=== GIVEN TEXT ===

Nursing Paper on Analysis of the American Nurse Association

Description of the Organization

The American Nurse Association is a professional body that aims to advance and safeguard the nursing profession. The organization began in 1896 and was initially known as Associated Alumnae before the name was changed to the American Nurses Association (ANA) (Stimpfel et al., 2016).  The organization articulates that nursing is the promotion, optimization, and protection of health and abilities, mitigation of suffering through the treatment and diagnosis of human reaction, prevention of injury and illness, and advocacy while caring for populations, communities, families, and individuals.

ANA has 54-member organizations that represent registered nurses (RNs) across the U.S (Stimpfel et al., 2016). The body is involved in creating guidelines for nursing practice, advancing the social and economic well-being of nurses, and promoting the rights of nurses in healthcare settings. ANA is divided into three subsidiaries that serve different purposes (Stimpfel et al., 2016). The first one, American Academy of Nursing, serves the nursing profession and the public by advancing the practice and health policy through the development, synthesis, and distribution of nursing insights. The American Nurses Foundation is the second one and is the philanthropic wing of the organization. Last is The American Nurses Credentialing Center, which gives nurses credentials in their specialties and sets the benchmark that facilitates nursing excellence.

The mission of ANA is to advance the nursing profession. The obvious benefit of being a member of the entity is that one can practice in a multitude of healthcare setting in the United States. Another benefit is that one gains protection form ANA while practicing. The last benefit is that one gains insight into the latest developments in the profession and joins a network of seasoned professionals with profound knowledge of nursing practice.

The Importance of Networking for Nurses and the role of ANA in Creating Networking Opportunities

            Nurses should engage in networking for various reasons. First, professional networking is the most effective way for them to find jobs (Tastan et al., 2014). The recruitment offices at healthcare institutions thrive on referrals from employees. Indeed, such referral programs are some of the most aggressive of any industry. Recommendations from other professionals are perhaps the best way to land a nursing job. Second, professional networking can lead to career advancement. Such networks can enable nurses to gain the knowledge needed to take the next step in their careers (Tastan et al., 2014). For instance, these professionals can develop relationships with people who serve in the desired roles or fields to gain insights. Whereas the professional contact may not lead to a job, it will act as an invaluable source of insights that can be useful in advancing one’s nursing career. The last key reason nurses should join professional networks is that it provides them with professional reinforcement (Tastan et al., 2014). Having a support group of peers is useful in relieving the stress that brings about burnout. New nurses should seek their seasoned workmates for insights on managing the ups and downs of nursing. Interacting with those who share the same experiences can eventually lead to productive discussions leading to useful ideas to enhance the system.

===

### ASSIGNMENT A
Answer these questions from the nursing paper:
(i) What was the American Nurses Association first called?
(ii) How many member organizations does it have?
(iii) Which of its subsidiaries is its philanthropic wing?
### ASSIGNMENT B
Pick up the nursing paper on the American Nurses Association from its last sentence and carry it on.
The listing after this text has nothing to do with it.

=== INFORMATION SUPPLIED ===

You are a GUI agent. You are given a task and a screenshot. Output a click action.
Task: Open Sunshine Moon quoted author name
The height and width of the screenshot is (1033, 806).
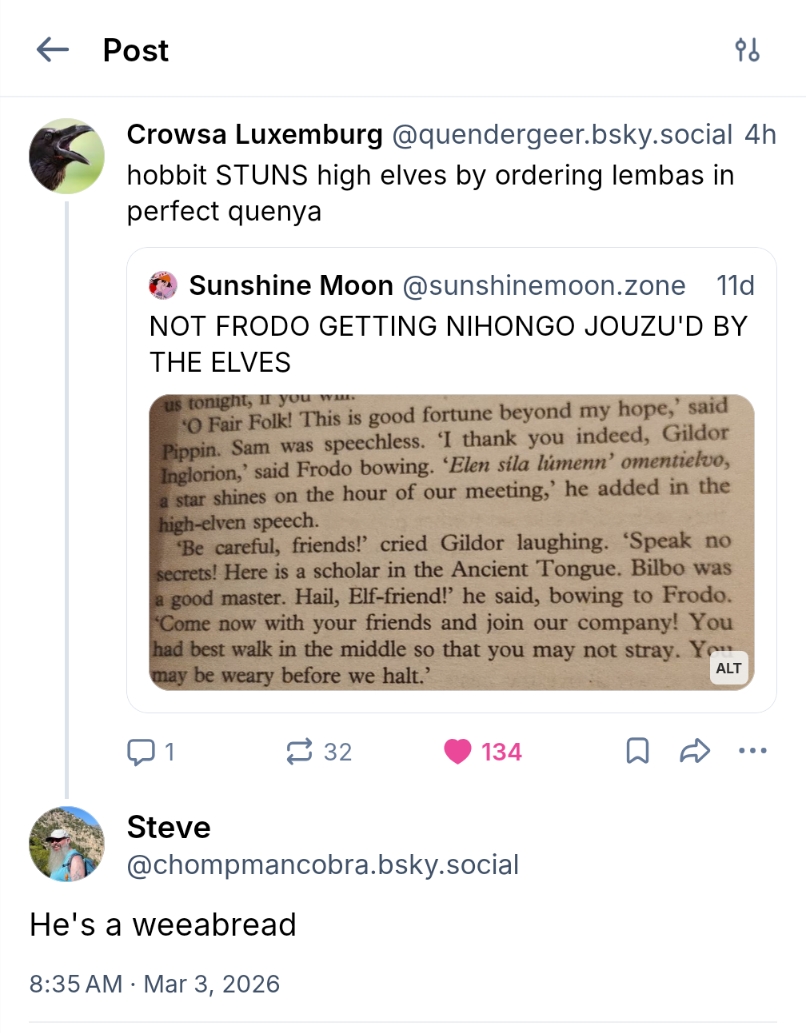point(291,286)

===

### RESPONSE BOX A
(i) Associated Alumnae
(ii) 54
(iii) The American Nurses Foundation

### RESPONSE BOX B
ANA creates networking opportunities for nurses in two ways. First, it provides local networks for novice nurses (Tastan et al., 2014). Indeed, the organization has committees within the hospital system that assist with career advancement and help to solve problems associated with patient care. Second, the entity organizes conferences throughout the years that help nurses to grow their professional networks and make lifelong friendships (Tastan et al., 2014). Attending these conferences also gives professionals the opportunity to break away from the stress of their daily studies.

How ANA Communicates with Its Members

            For ANA, its members are its reason for its existence; therefore, keeping them engaged through constant communication is crucial for the organization (Stimpfel et al., 2016). The body communicates with its members through various platforms, such as its website, online communities, and social media. Furthermore, it informs members of the latest changes and advancements in nursing practice through periodicals and journals. Seminars and conferences are also a useful avenue through which ANA disseminates the latest information to members.

Opportunities for Continuing Education and Professional Development

ANA recognizes that health care is an ever-changing field that requires professionals to embrace life-long learning to practice competently and safely. It provides funds and scholarships for professional development. By putting registered nurses in their area of expertise, the organization promotes professional development and advancement of the field (Tastan et al., 2014). The certification credential, which is facilitated by the American Nurses Association, shows that a nurse is qualified, up-to-date, and competent in one of the numerous areas of specialties in nursing practice. The organization also offers nurses the chance to acquire a teaching diploma or graduate degree (Tastan et al., 2014). Moreover, ANA organizes workshops and conferences that create networks for professional development. It also facilitates short courses and training to increase and upgrade the skills and knowledge of registered nurses.  It also publishes periodicals and journals that illustrate the latest developments in nursing practice.

 

 

References

Stimpfel, A. W., Sloane, D. M., McHugh, M. D., & Aiken, L. H. (2016). Hospitals known for nursing excellence associated with better hospital experience for patients. Health Services Research51(3), 1120-1134.

Tastan, S., Linch, G. C., Keenan, G. M., Stifter, J., McKinney, D., Fahey, L., … & Wilkie, D. J. (2014). Evidence for the existing American Nurses Association-recognized standardized nursing terminologies: A systematic review. International Journal of Nursing Studies51(8), 1160-1170.